Oxidative Stress (Effects: Health, Biological, and Chemical)
Definition: Oxidative stress reflects an imbalance between free radicals and antioxidants in our body. It occurs when excess oxygen radicals are produced in cells, which could overwhelm the normal antioxidant capacity. Free radicals are oxygen-containing molecules with an uneven number of electrons. The uneven number allows them to easily react with other molecules. Free radicals can cause large chain chemical reactions in our body because they react so easily with other molecules. These reactions are called oxidation. They can be beneficial or harmful.
When the concentration of reactive species is not controlled by internal defense mechanisms such as antioxidants (tocopherols, ascorbic acid, and glutathione) or enzymes involved in oxygen radical scavenging (catalase, peroxidase, and superoxide dismutase, SOD), oxidative damage occurs to proteins, lipids, and DNA, which could lead to cytotoxicity, genotoxicity, and even carcinogenesis when damaged (mutated) cells can proliferate.
Oxidative stress from oxidative metabolism causes base damage, as well as strand breaks in DNA. Base damage is mostly indirect and caused by reactive oxygen species (ROS) generated, e.g. O2− (superoxide radical), OH (hydroxyl radical) and H2O2 (hydrogen peroxide). Further, some reactive oxidative species act as cellular messengers in redox signaling. Thus, oxidative stress can cause disruptions in normal mechanisms of cellular signaling.
Everyone produces some free radicals naturally in their body through processes like exercise or inflammation. This is normal and part of the body’s intricate system of keeping itself healthy.

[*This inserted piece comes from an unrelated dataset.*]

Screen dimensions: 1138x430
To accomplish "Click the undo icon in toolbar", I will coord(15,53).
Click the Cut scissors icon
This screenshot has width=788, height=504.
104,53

People may also be exposed to free radicals in the environment. Some sources include:
- certain pesticides and cleaners
- cigarette smoke
A diet high in sugar, fat, and alcohol may also contribute to free radical production.
Effects of oxidative stress: Oxidative stress leads to many pathophysiological conditions in the body. Proteins, lipids, and DNA make up a large part of our body so that damage can lead to a vast number of diseases over time. Some of these include neurodegenerative diseases such as Parkinson’s disease and Alzheimer’s disease, gene mutations and cancers, chronic fatigue syndrome, fragile X syndrome, heart and blood vessel disorders, atherosclerosis, heart failure, heart attack, and inflammatory diseases.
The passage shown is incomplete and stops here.